## DATA
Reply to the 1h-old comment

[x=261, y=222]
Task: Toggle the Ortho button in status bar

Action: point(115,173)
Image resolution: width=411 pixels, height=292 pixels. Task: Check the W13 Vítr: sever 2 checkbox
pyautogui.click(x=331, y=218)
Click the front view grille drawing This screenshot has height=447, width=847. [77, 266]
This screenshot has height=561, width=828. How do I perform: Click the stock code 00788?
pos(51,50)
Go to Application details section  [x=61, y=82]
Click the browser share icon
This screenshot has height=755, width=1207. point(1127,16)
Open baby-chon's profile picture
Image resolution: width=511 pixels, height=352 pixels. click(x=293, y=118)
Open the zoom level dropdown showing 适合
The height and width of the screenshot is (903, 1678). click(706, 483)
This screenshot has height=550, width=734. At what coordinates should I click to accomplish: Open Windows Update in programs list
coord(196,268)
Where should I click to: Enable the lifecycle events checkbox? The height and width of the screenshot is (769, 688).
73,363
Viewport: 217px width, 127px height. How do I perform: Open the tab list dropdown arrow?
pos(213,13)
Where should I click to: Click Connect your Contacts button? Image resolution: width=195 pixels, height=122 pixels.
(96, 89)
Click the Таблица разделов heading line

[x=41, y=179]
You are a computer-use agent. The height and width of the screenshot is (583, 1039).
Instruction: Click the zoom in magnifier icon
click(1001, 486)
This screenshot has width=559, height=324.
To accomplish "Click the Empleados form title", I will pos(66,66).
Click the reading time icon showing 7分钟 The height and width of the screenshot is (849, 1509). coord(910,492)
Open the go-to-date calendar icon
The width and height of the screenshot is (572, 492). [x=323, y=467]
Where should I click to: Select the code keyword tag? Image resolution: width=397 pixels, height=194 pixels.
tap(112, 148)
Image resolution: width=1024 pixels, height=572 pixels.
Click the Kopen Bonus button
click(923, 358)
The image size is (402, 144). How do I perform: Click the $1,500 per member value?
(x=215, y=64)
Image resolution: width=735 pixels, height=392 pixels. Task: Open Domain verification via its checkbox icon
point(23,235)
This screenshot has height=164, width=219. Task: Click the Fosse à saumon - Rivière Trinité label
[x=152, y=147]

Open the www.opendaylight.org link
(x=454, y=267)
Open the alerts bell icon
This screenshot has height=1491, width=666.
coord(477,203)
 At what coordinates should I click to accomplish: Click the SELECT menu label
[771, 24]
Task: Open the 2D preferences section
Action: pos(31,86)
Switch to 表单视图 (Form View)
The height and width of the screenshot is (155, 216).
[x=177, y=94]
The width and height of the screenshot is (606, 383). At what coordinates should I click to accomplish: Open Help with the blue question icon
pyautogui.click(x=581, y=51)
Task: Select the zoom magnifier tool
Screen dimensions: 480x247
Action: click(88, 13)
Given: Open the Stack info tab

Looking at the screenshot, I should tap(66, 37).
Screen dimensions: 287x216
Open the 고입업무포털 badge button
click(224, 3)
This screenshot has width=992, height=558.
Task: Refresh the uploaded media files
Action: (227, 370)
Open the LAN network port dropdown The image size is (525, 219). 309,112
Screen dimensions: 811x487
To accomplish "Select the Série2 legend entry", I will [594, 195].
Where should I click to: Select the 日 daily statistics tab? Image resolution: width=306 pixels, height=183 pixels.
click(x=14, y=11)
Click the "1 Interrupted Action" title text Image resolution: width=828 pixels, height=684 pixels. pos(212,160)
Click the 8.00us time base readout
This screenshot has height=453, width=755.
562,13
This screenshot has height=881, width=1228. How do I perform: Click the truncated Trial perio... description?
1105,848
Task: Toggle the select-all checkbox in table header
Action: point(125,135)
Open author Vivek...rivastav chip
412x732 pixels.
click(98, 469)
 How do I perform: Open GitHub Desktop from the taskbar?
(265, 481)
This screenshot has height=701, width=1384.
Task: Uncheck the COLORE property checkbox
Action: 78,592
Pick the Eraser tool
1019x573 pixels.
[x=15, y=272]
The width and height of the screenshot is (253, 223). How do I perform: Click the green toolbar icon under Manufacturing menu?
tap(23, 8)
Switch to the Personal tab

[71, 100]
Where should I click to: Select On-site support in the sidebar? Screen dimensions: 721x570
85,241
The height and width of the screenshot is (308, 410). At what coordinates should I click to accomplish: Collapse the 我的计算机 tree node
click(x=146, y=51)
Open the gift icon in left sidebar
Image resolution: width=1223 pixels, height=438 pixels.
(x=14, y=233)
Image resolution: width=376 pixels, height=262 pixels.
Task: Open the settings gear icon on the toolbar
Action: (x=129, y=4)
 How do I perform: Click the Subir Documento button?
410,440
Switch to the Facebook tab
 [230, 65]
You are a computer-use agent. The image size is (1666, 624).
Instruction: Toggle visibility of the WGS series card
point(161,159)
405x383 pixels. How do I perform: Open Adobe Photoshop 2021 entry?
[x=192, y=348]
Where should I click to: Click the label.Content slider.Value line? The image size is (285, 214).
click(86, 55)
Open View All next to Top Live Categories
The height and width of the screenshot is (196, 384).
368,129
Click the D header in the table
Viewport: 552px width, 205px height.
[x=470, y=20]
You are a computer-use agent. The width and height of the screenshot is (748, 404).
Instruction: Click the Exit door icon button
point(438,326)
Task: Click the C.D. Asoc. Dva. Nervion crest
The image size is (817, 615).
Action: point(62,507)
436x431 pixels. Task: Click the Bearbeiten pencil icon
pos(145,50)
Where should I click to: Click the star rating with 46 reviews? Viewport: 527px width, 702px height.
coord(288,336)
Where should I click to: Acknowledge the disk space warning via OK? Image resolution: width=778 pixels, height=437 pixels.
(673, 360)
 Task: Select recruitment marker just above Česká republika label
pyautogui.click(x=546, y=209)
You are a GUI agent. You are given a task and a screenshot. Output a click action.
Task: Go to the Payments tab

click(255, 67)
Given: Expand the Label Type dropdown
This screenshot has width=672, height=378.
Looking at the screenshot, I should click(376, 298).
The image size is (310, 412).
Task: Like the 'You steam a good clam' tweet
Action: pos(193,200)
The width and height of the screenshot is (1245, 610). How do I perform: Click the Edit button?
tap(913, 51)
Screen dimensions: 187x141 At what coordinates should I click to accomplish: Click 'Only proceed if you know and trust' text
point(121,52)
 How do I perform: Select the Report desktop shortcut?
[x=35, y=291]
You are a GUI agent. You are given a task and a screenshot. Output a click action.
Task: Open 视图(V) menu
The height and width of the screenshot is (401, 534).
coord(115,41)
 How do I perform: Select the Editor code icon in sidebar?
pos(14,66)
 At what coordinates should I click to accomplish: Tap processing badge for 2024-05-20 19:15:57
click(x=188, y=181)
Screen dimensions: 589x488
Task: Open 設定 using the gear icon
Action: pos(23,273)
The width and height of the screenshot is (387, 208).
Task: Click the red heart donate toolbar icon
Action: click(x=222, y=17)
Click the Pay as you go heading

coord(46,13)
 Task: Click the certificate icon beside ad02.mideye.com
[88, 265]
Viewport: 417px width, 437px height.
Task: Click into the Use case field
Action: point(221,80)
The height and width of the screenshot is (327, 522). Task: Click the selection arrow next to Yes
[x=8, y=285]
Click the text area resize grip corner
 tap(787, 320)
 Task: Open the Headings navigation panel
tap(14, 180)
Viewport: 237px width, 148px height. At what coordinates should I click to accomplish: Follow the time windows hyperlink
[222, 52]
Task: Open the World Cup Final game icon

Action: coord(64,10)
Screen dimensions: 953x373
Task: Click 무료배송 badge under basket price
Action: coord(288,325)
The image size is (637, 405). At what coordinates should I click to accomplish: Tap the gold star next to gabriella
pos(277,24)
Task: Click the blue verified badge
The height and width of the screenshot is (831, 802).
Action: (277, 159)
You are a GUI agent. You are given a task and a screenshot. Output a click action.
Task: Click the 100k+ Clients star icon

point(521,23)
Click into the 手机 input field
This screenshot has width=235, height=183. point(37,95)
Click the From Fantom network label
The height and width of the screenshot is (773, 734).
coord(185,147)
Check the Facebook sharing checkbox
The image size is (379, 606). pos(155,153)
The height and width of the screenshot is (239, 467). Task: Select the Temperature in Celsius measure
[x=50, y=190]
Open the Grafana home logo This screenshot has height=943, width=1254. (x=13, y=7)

## PROBLEM TO WORK ON
Above are the records; copy exactly the lines from the line with "Task: Open the World Cup Final game icon" through the line with "Task: Click the blue verified badge", both included.

## OUTPUT OF THE EXERCISE
Task: Open the World Cup Final game icon

Action: coord(64,10)
Screen dimensions: 953x373
Task: Click 무료배송 badge under basket price
Action: coord(288,325)
The image size is (637, 405). At what coordinates should I click to accomplish: Tap the gold star next to gabriella
pos(277,24)
Task: Click the blue verified badge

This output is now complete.